425.107 Unconscionability.
(1) With respect to a consumer credit transaction, if the court as a matter of law finds that any aspect of the transaction, any conduct directed against the customer by a party to the transaction, or any result of the transaction is unconscionable, the court shall, in addition to the remedy and penalty authorized in sub. (5), either refuse to enforce the transaction against the customer, or so limit the application of any unconscionable aspect or conduct to avoid any unconscionable result.
(2) Specific practices forbidden by the administrator in rules promulgated pursuant to s. 426.108 shall be presumed to be unconscionable.
(3) Without limiting the scope of sub. (1), the court may consider, among other things, the following as pertinent to the issue of unconscionability:
(a) That the practice unfairly takes advantage of the lack of knowledge, ability, experience or capacity of customers;
(b) That those engaging in the practice know of the inability of customers to receive benefits properly anticipated from the goods or services involved;
(c) That there exists a gross disparity between the price of goods or services and their value as measured by the price at which similar goods or services are readily obtainable by other customers, or by other tests of true value;
(d) That the practice may enable merchants to take advantage of the inability of customers reasonably to protect their interests by reason of physical or mental infirmities, illiteracy or inability to understand the language of the agreement, ignorance or lack of education or similar factors;
(e) That the terms of the transaction require customers to waive legal rights;
(f) That the terms of the transaction require customers to unreasonably jeopardize money or property beyond the money or property immediately at issue in the transaction;
(g) That the natural effect of the practice would reasonably cause or aid in causing customers to misunderstand the true nature of the transaction or their rights and duties thereunder;
(h) That the writing purporting to evidence the obligation of the customer in the transaction contains terms or provisions or authorizes practices prohibited by law; and
(i) Definitions of unconscionability in statutes, regulations, rulings and decisions of legislative, administrative or judicial bodies.

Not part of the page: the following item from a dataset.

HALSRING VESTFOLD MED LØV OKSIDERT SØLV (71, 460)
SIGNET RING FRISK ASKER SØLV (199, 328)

(4) Any charge or practice expressly permitted by chs. 421 to 427 and 429 is not in itself unconscionable but even though a practice or charge is authorized by chs. 421 to 427 and 429, the totality of a creditor's conduct may show that such practice or charge is part of an unconscionable course of conduct.
(5) In addition to the protections afforded in sub. (1), the customer shall be entitled upon a finding of unconscionability to recover from the creditor or the person responsible for the unconscionable conduct a remedy and penalty in accordance with s. 425.303.
History: 1971 c. 239; 1979 c. 89; 1995 a. 329.
When a lender was promptly informed that a borrower had a valid disability insurance claim that would cover payments, it was an unconscionable practice to include an unpaid monthly charge that would be covered by the disability insurance in computing the unpaid balance for purposes of establishing default. Bank One Milwaukee, N.A. v. Harris, 209 Wis. 2d 412, 563 N.W.2d 543 (Ct. App. 1997), 96-0903.
This section provides a defense to an action brought by a creditor and does not constitute an affirmative claim for relief. Gable v. Universal Acceptance Corp. (WI), 338 F. Supp. 3d 943 (2018).